*** INFORMATION SUPPLIED Section Begins ***

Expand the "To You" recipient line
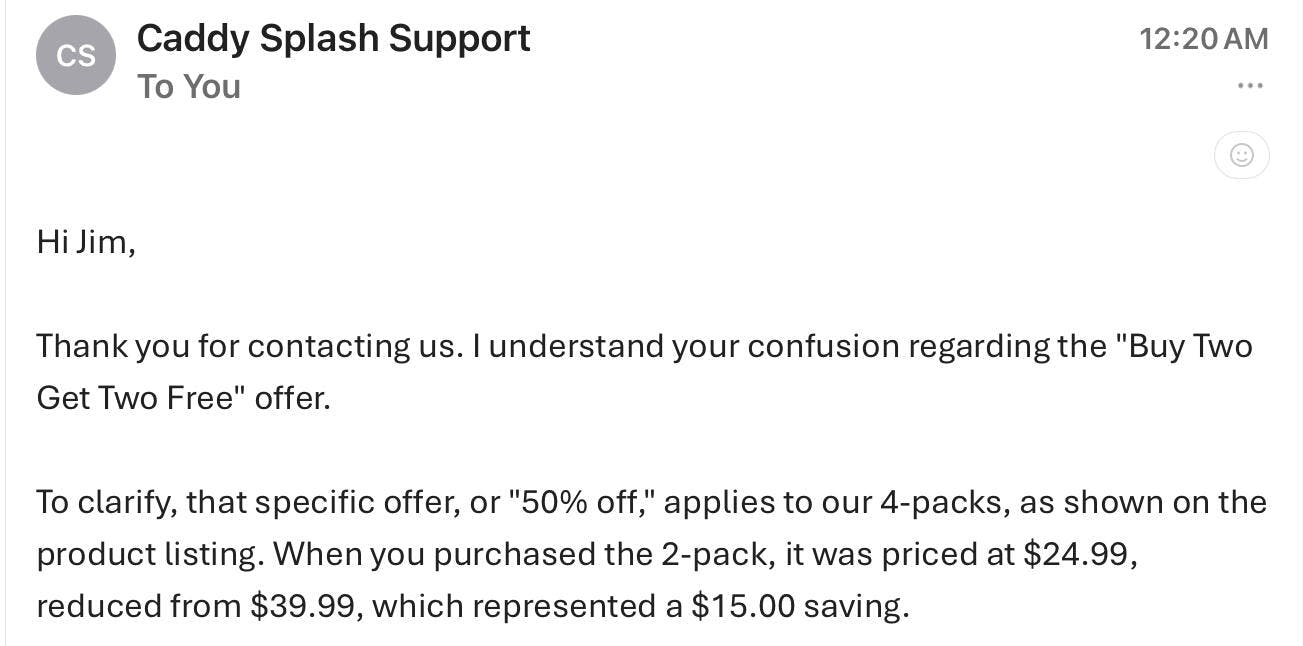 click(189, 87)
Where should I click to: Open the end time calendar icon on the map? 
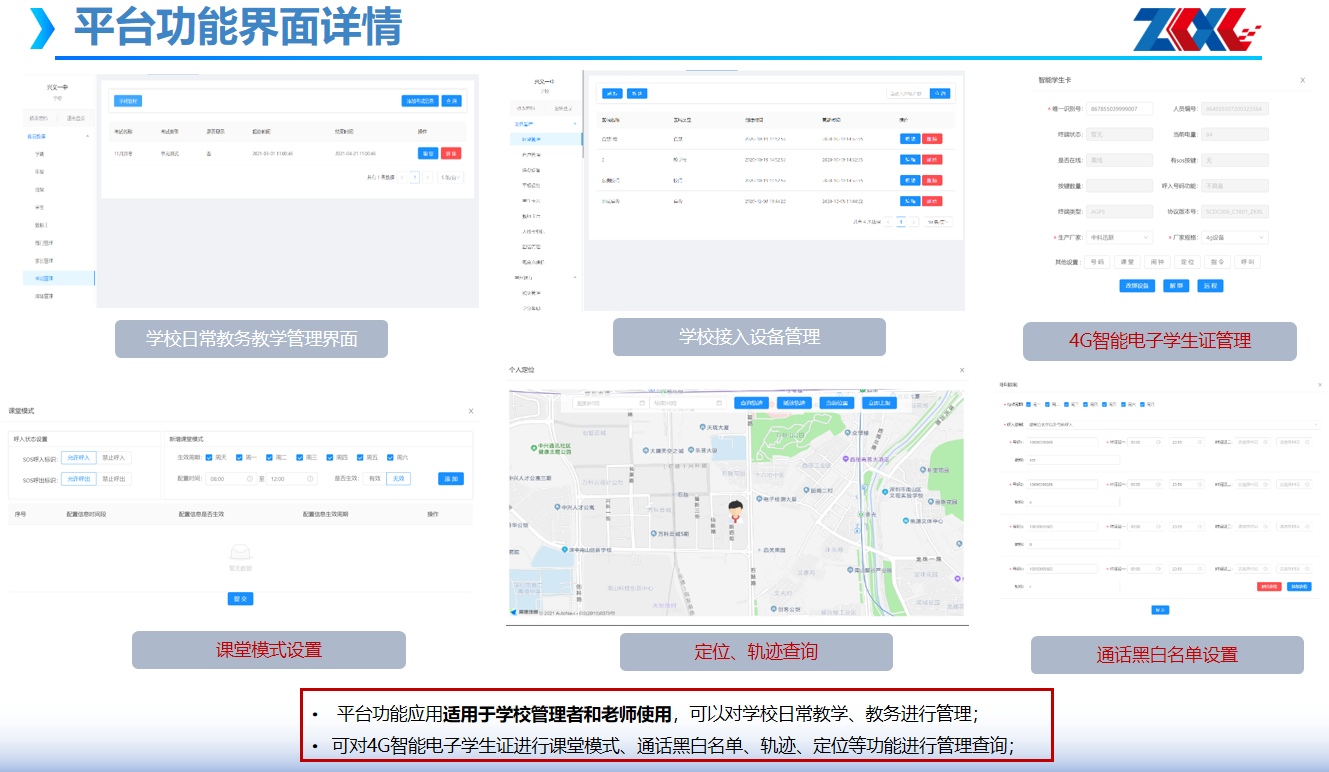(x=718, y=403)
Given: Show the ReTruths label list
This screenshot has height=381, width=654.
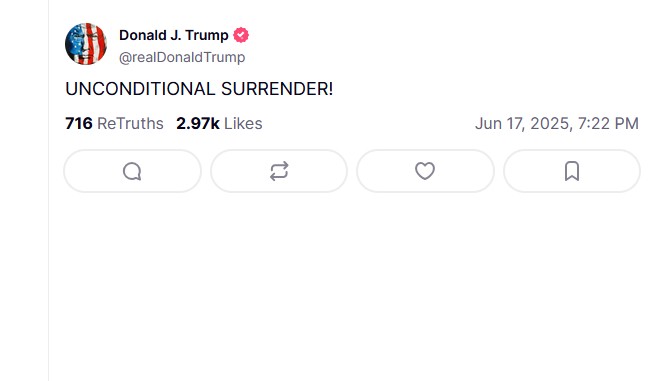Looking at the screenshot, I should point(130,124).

*** INFORMATION SUPPLIED Section Ends ***
*** INFORMATION SUPPLIED Section Begins ***

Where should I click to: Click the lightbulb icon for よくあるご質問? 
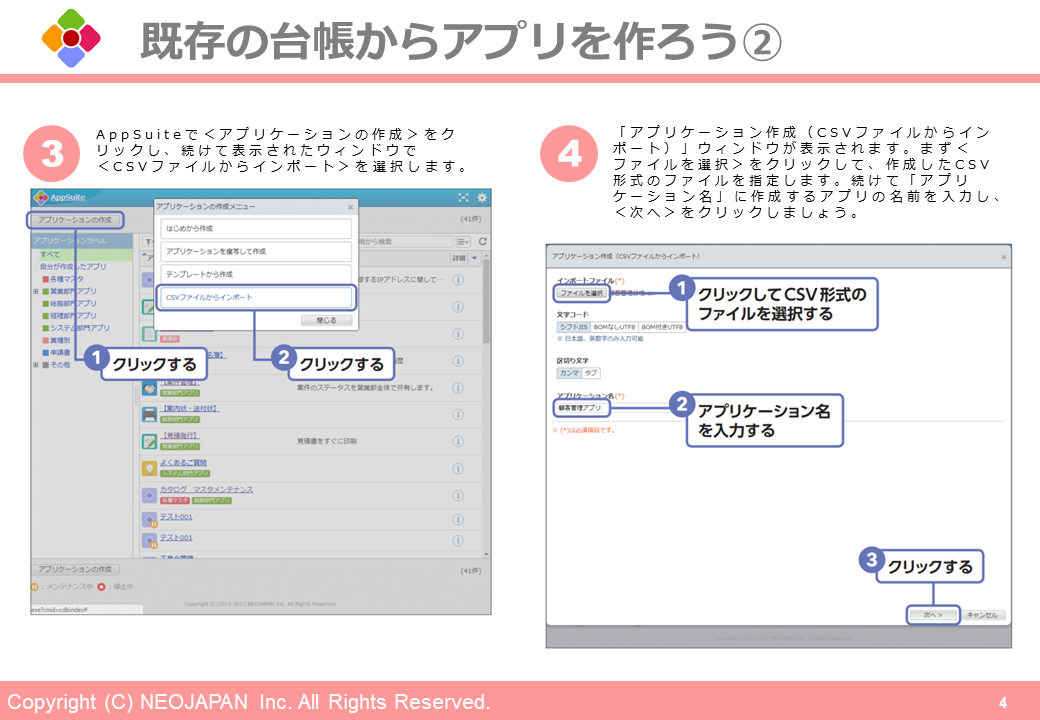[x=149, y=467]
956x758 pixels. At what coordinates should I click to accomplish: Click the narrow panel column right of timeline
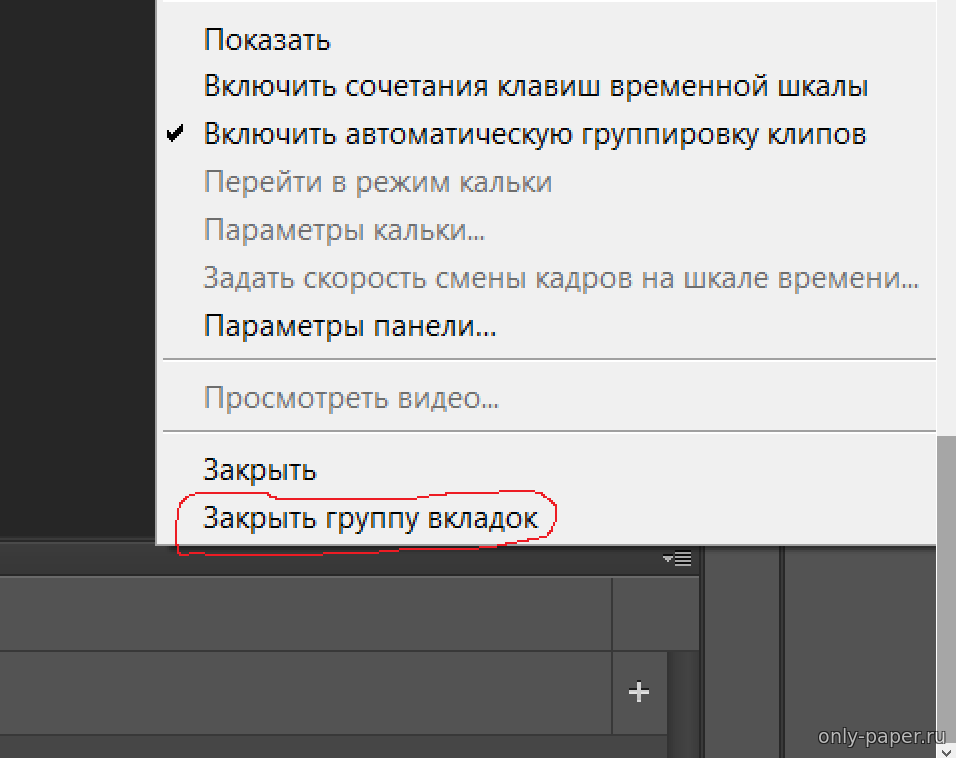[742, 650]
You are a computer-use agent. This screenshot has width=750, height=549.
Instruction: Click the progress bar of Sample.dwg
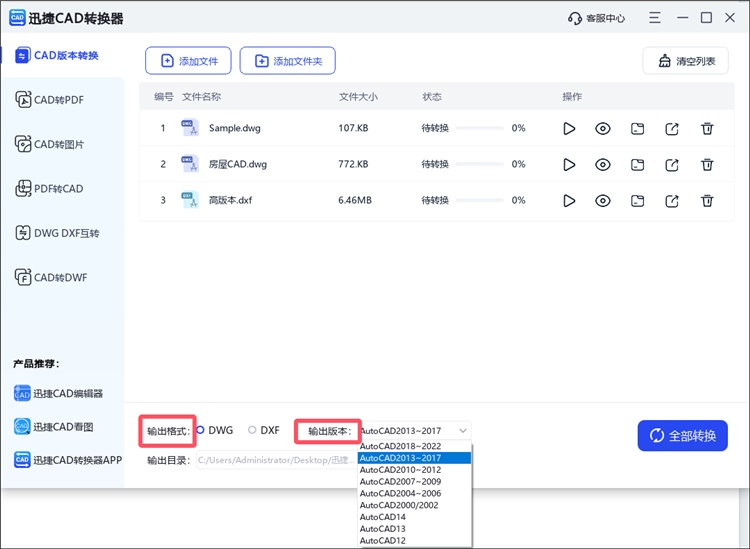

*** INFORMATION SUPPLIED Section Ends ***

## WHAT TO WORK ON
Without the pictures, give again exactly the lines above starting at the line containing "Where should I click to: Click" and ending at the line containing "Instruction: Click the".

## SOLVED EXERCISE
Where should I click to: Click the lightbulb icon for よくあるご質問? 
[x=149, y=467]
956x758 pixels. At what coordinates should I click to accomplish: Click the narrow panel column right of timeline
[742, 650]
You are a computer-use agent. This screenshot has width=750, height=549.
Instruction: Click the progress bar of Sample.dwg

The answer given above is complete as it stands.